By Katie Kieffer
Monday, December 19, 2011
Everyone wants a piece of 24-year-old Broncos quarterback Tim Tebow. Most people settle for a high-five or an autograph. Others ask him to surrender his values, like the young women who beg him for fan photos and then start stripping off their shirts—sending Tebow darting away.
Tebow has All-American character. He espouses capitalistic values that are foundational to America: Competitiveness, ownership, responsibility, hard work, optimism, faith and persistence.
As a football celebrity, Tebow effectively glamorizes a rational lifestyle. Sure, he celebrates after touchdowns by pointing to heaven and shouting: “Yeah! Yeah! Yeah! … Victory!” But he is not expressive in an irrational way.
Tebow once told ESPN: “When people ask, I let ‘em know that I am a follower of Jesus Christ and I’m not ashamed of that and I never will be.” The three key words in that sentence are: “When people ask.”
Tebow’s faith is public without becoming irrational or aggressive. Case in point: When asked by the press whether he’s “saving himself for marriage,” he confidently answers: “Yes, I am.” There is neither hesitation nor conceit in his face when he answers; there is merely self-assurance.
Even “Tebowing,” Tebow’s trademark pose, is pensive. Unlike President Obama’s perpetual “I’ve-got-my-nose-in-the-air-and-I-don’t-care” stance which conveys prideful philistinism—Tebowing is purposeful and humble. In fact, TIME Magazine compares it to the philosophic pose of Auguste Rodin’s Thinker sculpture.
Tebow’s mere existence sets irrational people on edge. Just as Occupy Wall Streeters claim that entrepreneurial risk-takers like Steve Jobs got rich through “luck,” Tebow’s critics claim that he wins football games through luck—not hard work and raw talent. Dolphins linebacker Kevin Burnett told Sports Illustrated that Tebow is “a football player who just happens to be a quarterback.”
Luck plays little role in Tebow’s career. Tebow has worked hard, developing his natural abilities to become a pro and outwit his opponents.
Tebow is fast for his size. His on-field intuition is accurate. His touchdown-to-interception ratio in college was an incredible 88-15. He helped bring the Florida Gators the 2006 NCAA National Championship trophy as a 19-year-old freshman, scored the Heisman Trophy as a sophomore (becoming the first underclassman to win the award), won a second national championship and an undefeated season as a junior and missed winning a third national championship as a senior by a single game.
Tebow’s ultimate strength is his character. The year Tebow won the Heisman, the Gators came up short of advancing to the championship because they lost to Ole Miss midway through the season. He gave an immortalizing press conference where he put the blame on himself for missing his personal goal of achieving an undefeated season:
“I’m sorry, extremely sorry … I promise you one thing: A lot of good will come out of this. You have never seen any player in the entire country play as hard as I will play the rest of this season and you’ll never see someone push the rest of the team as hard as I will push everybody the rest of this season and you’ll never see a team play harder than we will the rest of this season. God bless.”

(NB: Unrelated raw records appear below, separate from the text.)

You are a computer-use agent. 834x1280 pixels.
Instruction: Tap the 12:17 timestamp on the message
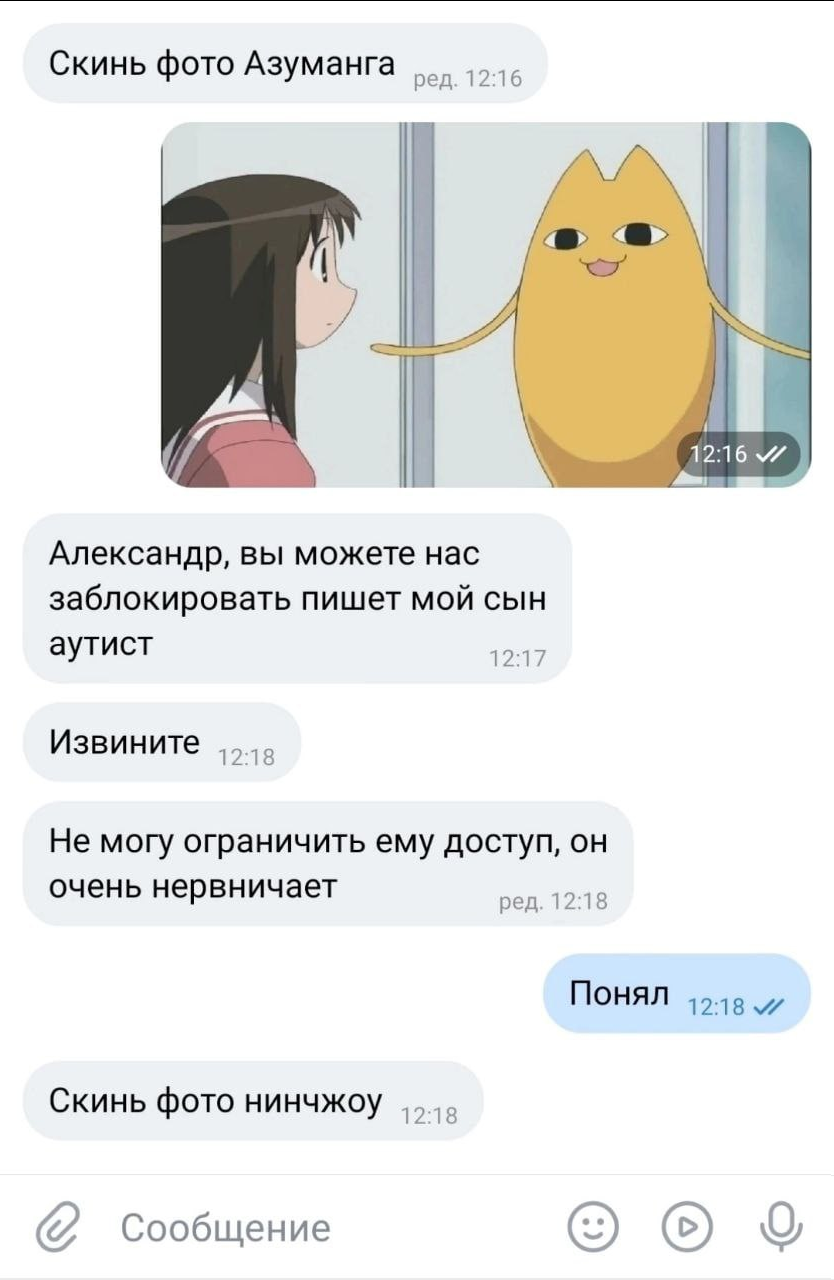click(x=518, y=658)
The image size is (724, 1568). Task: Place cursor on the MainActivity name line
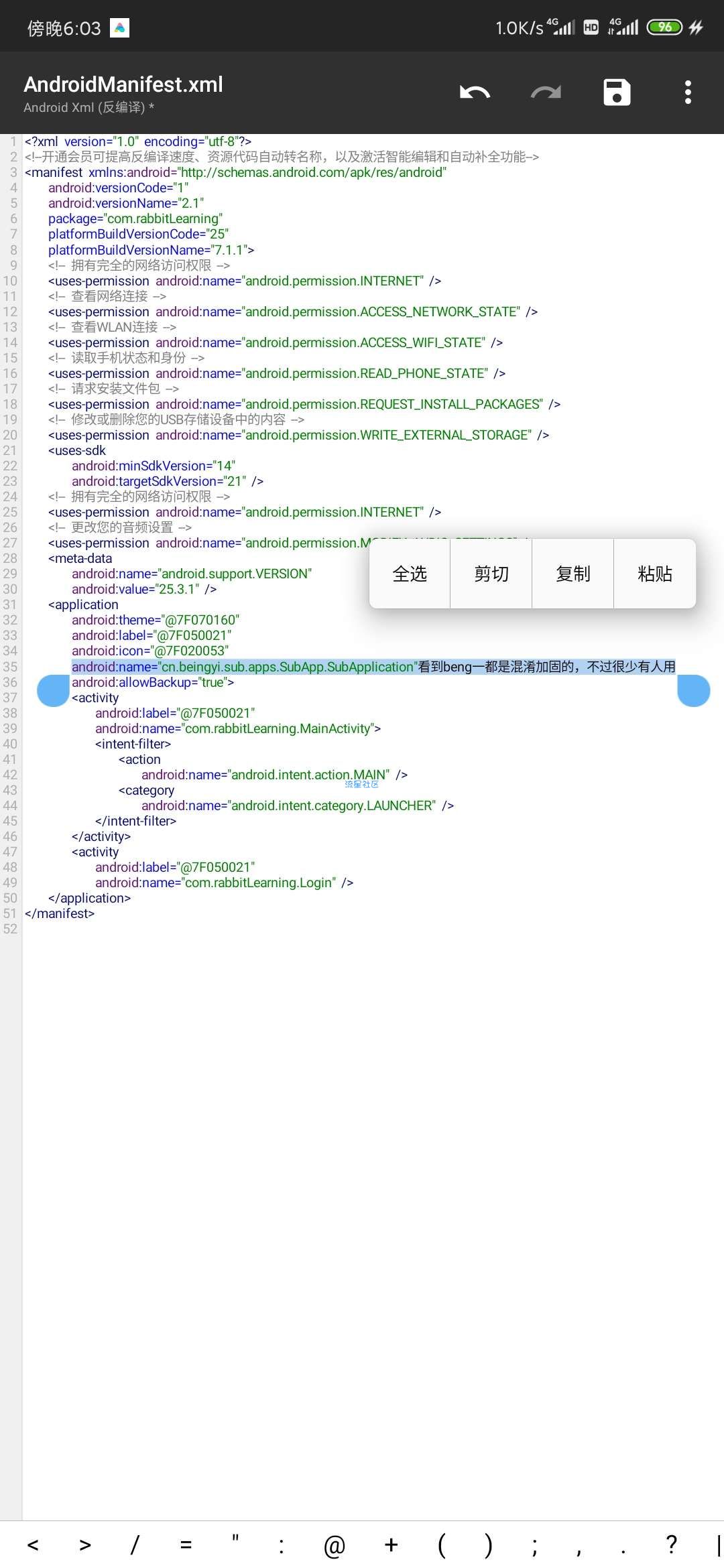238,728
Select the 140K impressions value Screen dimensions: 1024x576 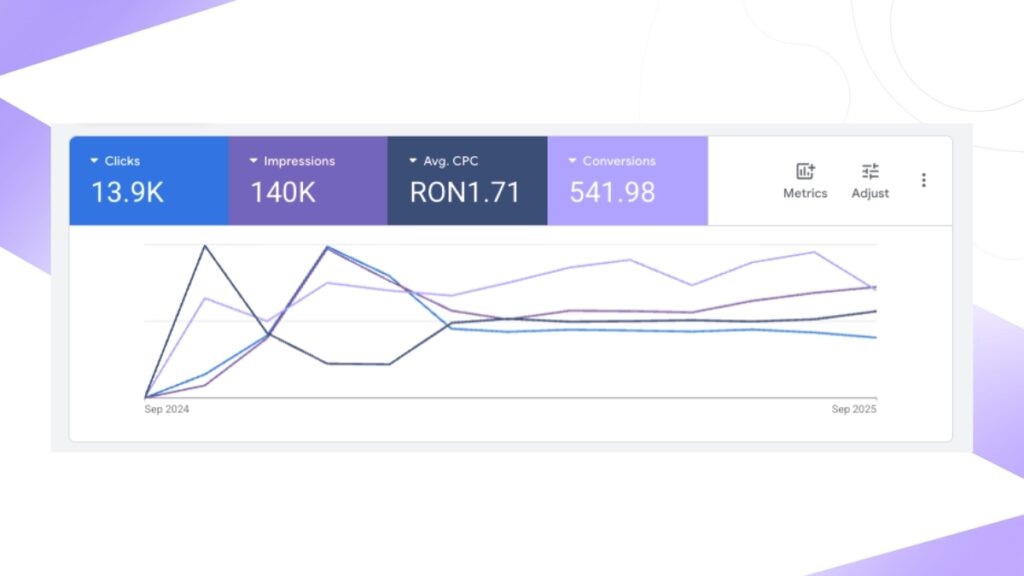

In a capitalist society, leaders—whether they are the President of the United States, the CEO of a corporation or the quarterback for a football team—take responsibility. They don’t blame Congress, their shareholders or their fans. They focus on improving themselves and working harder to compete for a winning result.
On the other hand, leaders who embrace socialism shun responsibility. This month, President Obama blamed capitalism—the foundation of this country—for our poor economy. He said capitalism: “doesn’t work. It has never worked.” The President’s statement is akin to Tebow blaming the football turf for his losses.
Also this month, WVEC-TV asked President Obama: “… do you take any personal responsibility for your administration creating that condition [a poor economy]?” The President replied: “Well, we didn’t create the condition. We haven’t, uh, we haven’t solved it fully yet.”
Unlike Tebow, President Obama refuses to accept responsibility for the economic destruction he has unleashed via socialist policies like ObamaCare, bailouts, net neutrality regulations and by blocking oil production.
Football is competitive. There are winners and losers. Talent and hard work win; incompetence and laziness lose. Football rewards innovative risk-takers and analytical thinkers, not sentimental whiners. By instilling capitalistic principles, football builds leaders. In contrast, by discouraging competition, socialist principles encourage people to do the bare minimum, shirk responsibility and reject leadership.
Tebow lives his life in a way that embraces capitalistic principles and he is a leader because of his strong character.
After Tebow crushed the Chicago Bears in overtime this month, Charlotte Bobcats guard Kemba Walker tweeted: “Man do I respect Tim Tebow. True Leader. Not a bad person to model yourself after.”